Retributivism may be further distinguished as either positive or negative. While negative retributivism holds that the innocent should not be punished because they do not deserve it, the essence of retributive justice lies in positive retributivism, which holds that the guilty should be punished because they deserve it. What distinguishes retributivism as a theory of justice is the positive thesis that the punishment of the guilty is an intrinsic good because the guilty deserve it. The intrinsic goodness of punishment of the guilty does not preclude that there are also extrinsic goods that might be achieved by giving people their just deserts. But what ultimately justifies punishment is that it is the just desert of the guilty.
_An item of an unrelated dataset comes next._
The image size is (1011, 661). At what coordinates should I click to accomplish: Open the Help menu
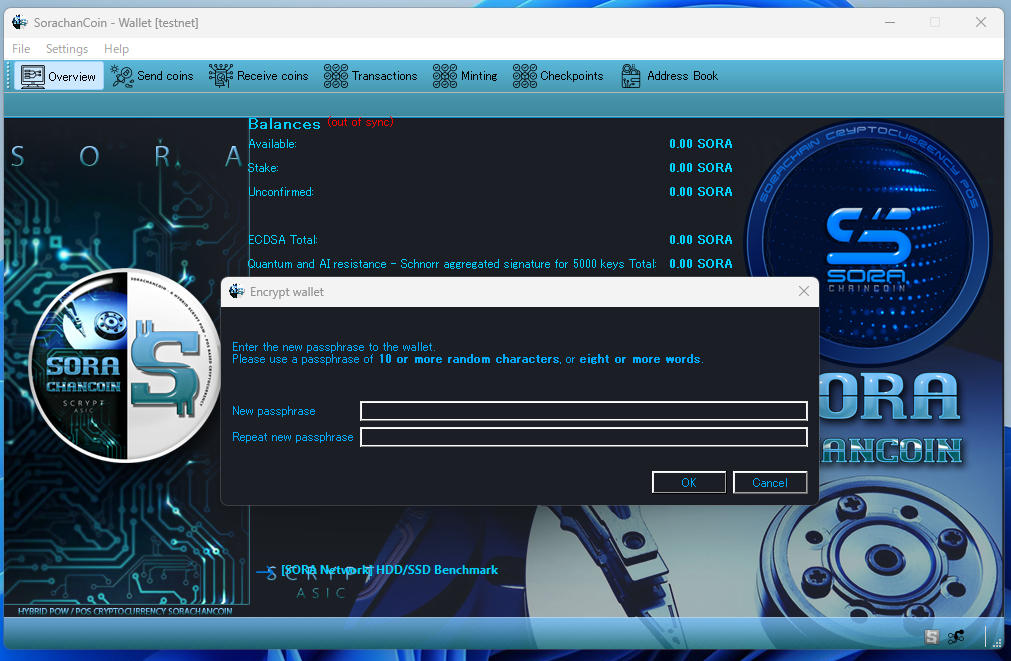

In the Bible, God is described as a positive retributivist “who will by no means clear the guilty” (Exod 34.7). In the biblical view, the wicked deserve punishment (Rom 1.32; Heb 10.29), and the Bible ascribes to God retribution (Heb. gemûl Is 59.18; neqamah Jer 50.15; 51.6; Grk. ekdikēsis Rom 11.9; avtapodoma Rom 12.19) for sins so that God’s justice must be in some significant measure retributive.15 The God of the Bible is not just a benevolent father figure but, as Hugo Grotius emphasized in his critique of Faustus Socinus, God is the impartial Ruler and Judge of the creation, responsible for maintaining its moral order (Grotius 1889, II).
Indeed, it is plausible, I think, that retributive justice belongs essentially to God. The more central and prominent an attribute is in the biblical picture of God, the stronger the case for taking it to be an essential attribute of God rather than accidental to Him. It is hard to think of an attribute more central and prominent in the biblical picture of God than His righteousness, which comprises His justice. “Shall not the Judge of all the earth do right?” (Gen 18.25). “Is there injustice (adikia) on God’s part? By no means!” (Rom 9.14). It would have been inconceivable to the biblical authors that God might act unjustly.
Kevin Kinghorn, like Socinus, disputes that retributive justice belongs to God’s essence. For God, existing alone, sans creation, would not exhibit retributive justice in intra-Trinitarian relationships: “because the Father, Son, and Holy Spirit could never wrong one another, retributive justice would never be operative” (Kinghorn and Travis 2019, p. 30). He concludes, “God’s attribute of justice is not essential to God’s nature in the way that his attribute of love is essential. God’s justice is only needed in the world (such as ours) where there are imperfections and shortages. God’s essential nature is therefore not just”(Kinghorn and Travis 2019, p. 35). But this objection is misconceived. God can have the property of giving every person his due without the existence of created persons. Moreover, God sans creation exhibits negative retributive justice among the persons of the Trinity in that He does not punish the innocent. Kinghorn is right that, sans creation, God is not wrathful, just as He is not wrathful in possible worlds in which created persons never sin, so that wrath is not an essential property of God.16 But God, though wrathless, is in such circumstances still essentially righteous and perfectly just.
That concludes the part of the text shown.